How is this a problem? Hacking tools are grayware which are not always detected by anti-malware products or at least ethico-legal issues are keeping them from doing so. Unfortunately, this means less visibility in APT forensic investigations. In addition, it also saves attackers the trouble of writing their own tools. Some of the common hacking tools we see are:
- Password recovery tools – tools for extracting passwords or password hashes stored by applications or the operating system in the local drive or in registry entries. These are typically used to clone or impersonate user accounts for obtaining administrator rights. Pass the hash technique is one common method for attackers to gain administrator rights via stolen password hashes.
- User account clone tools – used to clone a user account once password has been obtained by the attacker. Upon acquiring enough privileges, the attacker can then execute malicious intent while bypassing the system’s security measures.
- File manipulation tools – tools for manipulating files such as copying, deleting, modifying timestamps, and searching for specific files. It is used for adjusting timestamps of accessed files or for deleting components to cover tracks of compromise. It can also be used for searching key documents for extraction where the attacker can search for files with specific file extensions.
- Scheduled job tools – software for disabling or creating scheduled tasks. This can help the attacker to lower the security of the infected system by disabling scheduled tasks for software updates. Likewise, it can also be used maliciously. For instance, the attackers can create a scheduled task that will allow them to automatically steal files within a certain timeframe.
- FTP tools – tools that aid in FTP transactions like uploading files to a specific FTP site. Since FTP transactions would look less suspicious in the network, some APT threat actors prefer to upload stolen data to a remote FTP site instead of uploading them to the actual C&C server. It should be noted that there are several legitimate FTP applications, which may also be utilized by cybercriminals.
- Data compression tools – these tools are neither malicious nor considered as hacking tools. In most cases, these are legitimate file compression tools, such as WinRAR, being utilized by attackers to compress and archive multiple stolen files. This aids the attacker in the data exfiltration phase where they can upload stolen documents as a single archive. In a few cases, however, we have seen these applications being packaged and configured to compress a predefined set of files.

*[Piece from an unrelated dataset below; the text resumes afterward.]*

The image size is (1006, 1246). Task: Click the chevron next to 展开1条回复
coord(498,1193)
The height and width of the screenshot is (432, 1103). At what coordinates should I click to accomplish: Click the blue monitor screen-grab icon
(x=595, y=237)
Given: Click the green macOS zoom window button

How can we identify an APT using these tools?
We have seen how these tools are used in APTs to gain administrator rights and collect key documents. So how can IT administrators and power users then use this information to identify an APT that uses these tools?
- Suspicious instances of command shell process may indicate possible compromise. The tools listed above are either command line tools or runs both in command line and via GUI. Attackers use these tools through a hidden command prompt instance thus regularly checking your environment for unknown command shell process can help you identify possible infection. Additionally, using process utilities such as Process Explorer will allow you to see the parameters in a command process. This may help you correlate possible components of an APT.

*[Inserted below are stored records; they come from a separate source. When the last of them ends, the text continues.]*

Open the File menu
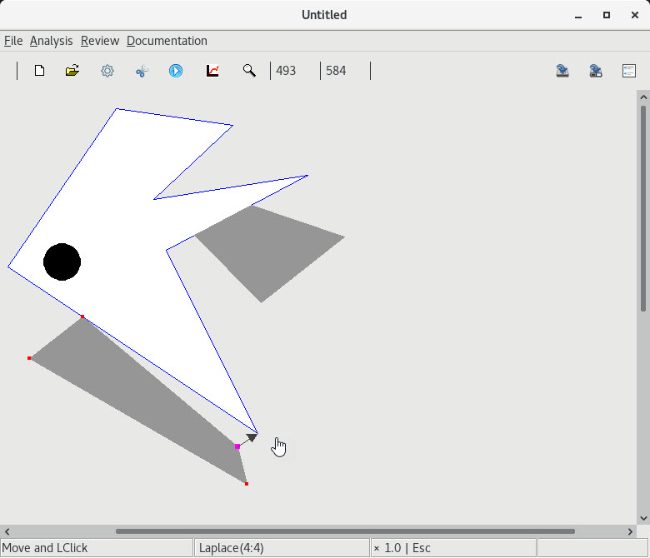point(13,41)
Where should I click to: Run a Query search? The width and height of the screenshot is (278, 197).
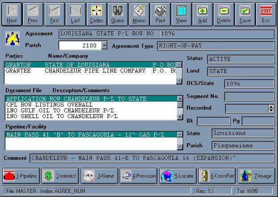click(117, 13)
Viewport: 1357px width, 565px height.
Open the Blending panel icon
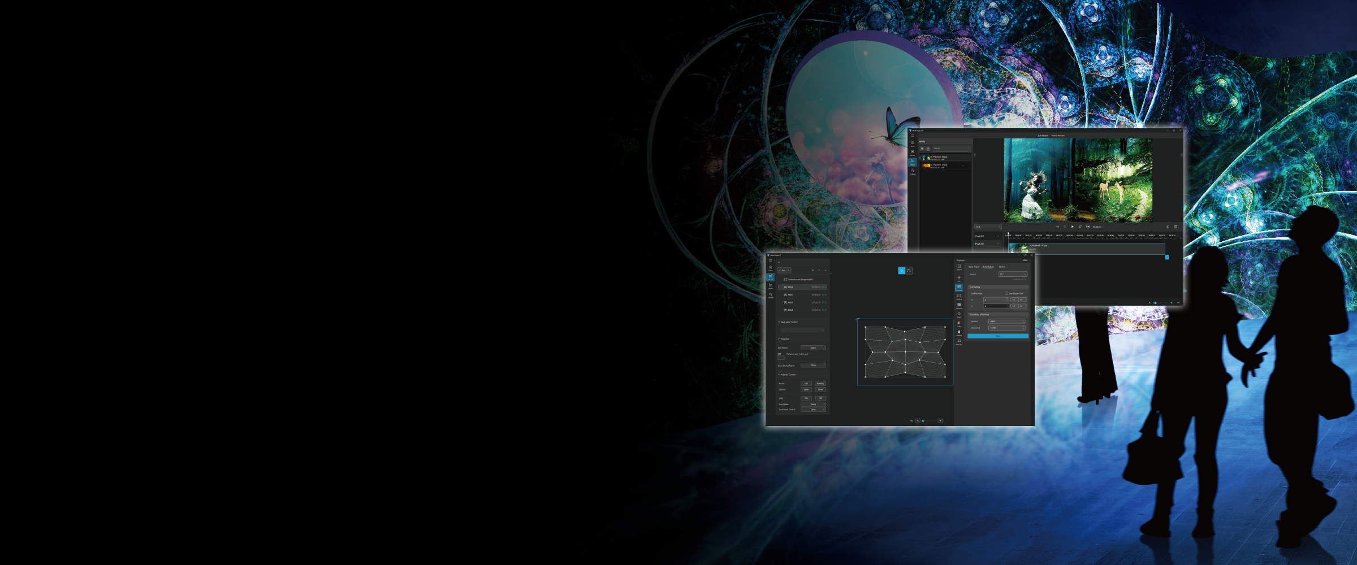pyautogui.click(x=959, y=297)
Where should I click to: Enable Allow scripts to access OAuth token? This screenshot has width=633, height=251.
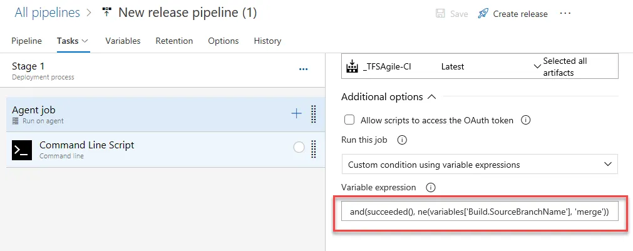(x=349, y=120)
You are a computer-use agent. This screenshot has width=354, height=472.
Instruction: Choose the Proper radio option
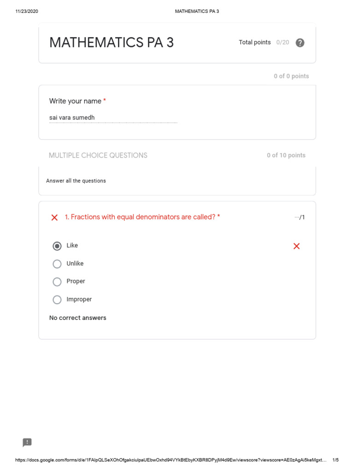click(x=57, y=282)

- The presence of tool(s), whether legitimate or not, can be a sign of compromise. Attackers have long been leveraging legitimate software for malicious purposes. As such, users should be wary on the software present on their systems and should be able to identify what they install. It may be tedious, yes, but being vigilant to files present in your system could spell the difference between mitigating an APT compromise and mass pilfering of your organization’s classified documents.

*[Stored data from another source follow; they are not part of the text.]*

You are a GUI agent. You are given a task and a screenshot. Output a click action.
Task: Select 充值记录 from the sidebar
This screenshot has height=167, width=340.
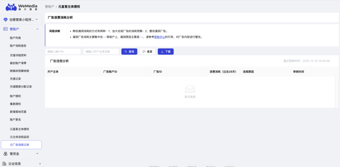coord(15,79)
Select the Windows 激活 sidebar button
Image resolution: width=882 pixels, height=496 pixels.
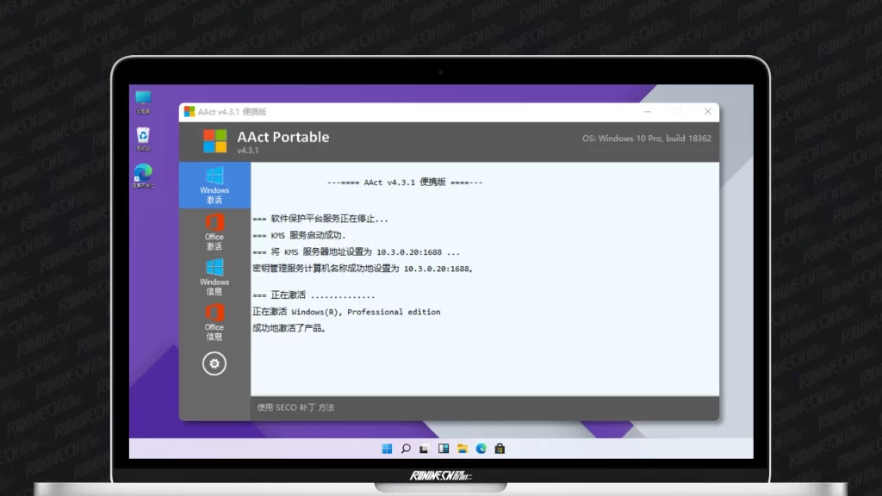point(214,184)
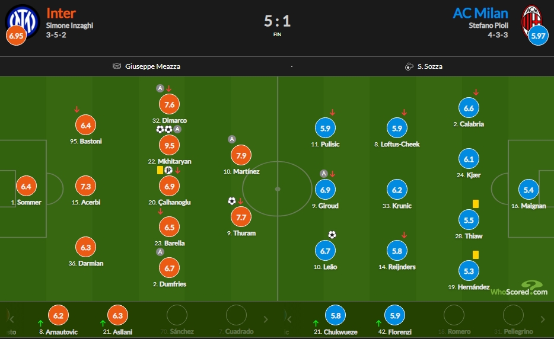This screenshot has width=554, height=339.
Task: Click the Martínez player name label
Action: pos(246,172)
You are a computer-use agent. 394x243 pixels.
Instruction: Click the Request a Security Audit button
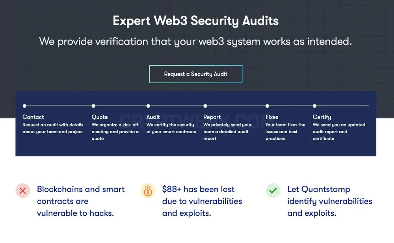click(x=195, y=74)
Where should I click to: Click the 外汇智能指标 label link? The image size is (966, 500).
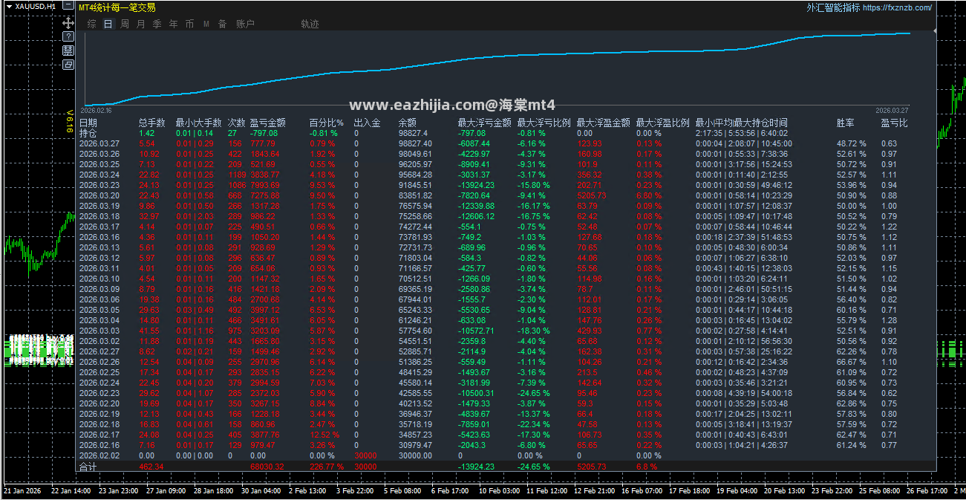(x=834, y=7)
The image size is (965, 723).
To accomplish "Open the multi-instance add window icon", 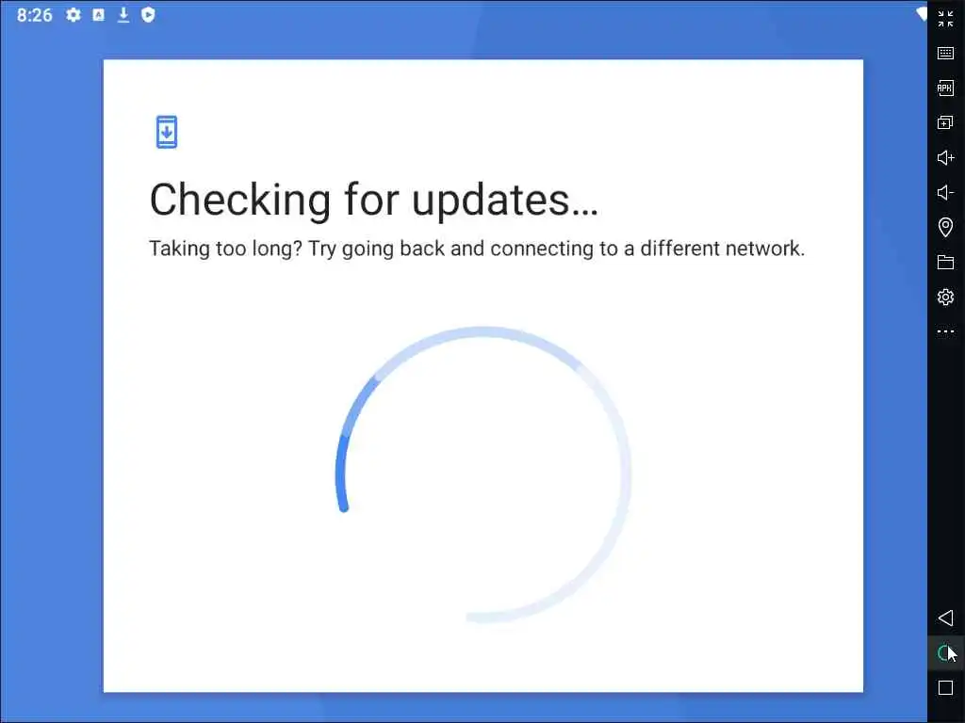I will point(945,122).

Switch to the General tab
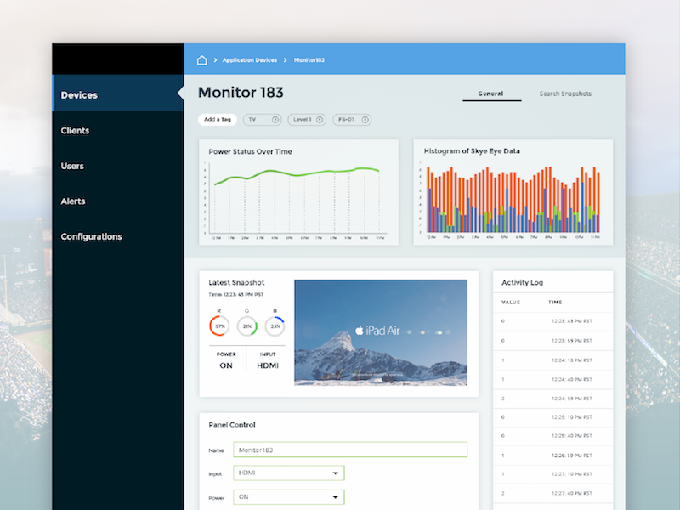(491, 94)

- In addition, we have observed that these tools are sometimes saved by the attackers using odd file names or with fake file extensions. Being able to identify added files in your system is again key in identifying possible compromise.
- Paying attention to FTP connections in the network logs is a good idea. While it is more common to check for malicious C&C connections, checking for FTP connections gives another opportunity to identify a breach in your network. In a corporate setting, FTP sites are usually Intranet sites. Thus, it is easier to sort out legitimate FTPs from malicious ones. FTP transactions are significantly smaller than other type communications in the network, which may allow you to identify a breach faster. Furthermore, checking for archive files or files with odd file names being uploaded to a remote site may also suggest compromise.
- Review scheduled jobs. Scheduled jobs are a common auto-start method not only for APTs, but to malware in general. Scrutinizing the properties of scheduled jobs will not only allow you identify infection, but will also most likely help you identify components of the attack through the files they execute. Considering the growing number of APT campaigns today, identifying existing APT compromise from an organization’s network is as important as preventing initial APT infection.
By understanding targeted attacks from different perspectives, users, security administrators, as well as security researchers are empowered to better combat these threats. Highlighting APT components, in this case, extend our visibility in identifying existing compromise by knowing what and where to look for.
We previously noted that we will see an increase in attacks that have destructive capacity rather than motivated by espionage. Furthermore, localized attacks with certain defined conditions (like specific language settings, or geographic locations) will increase.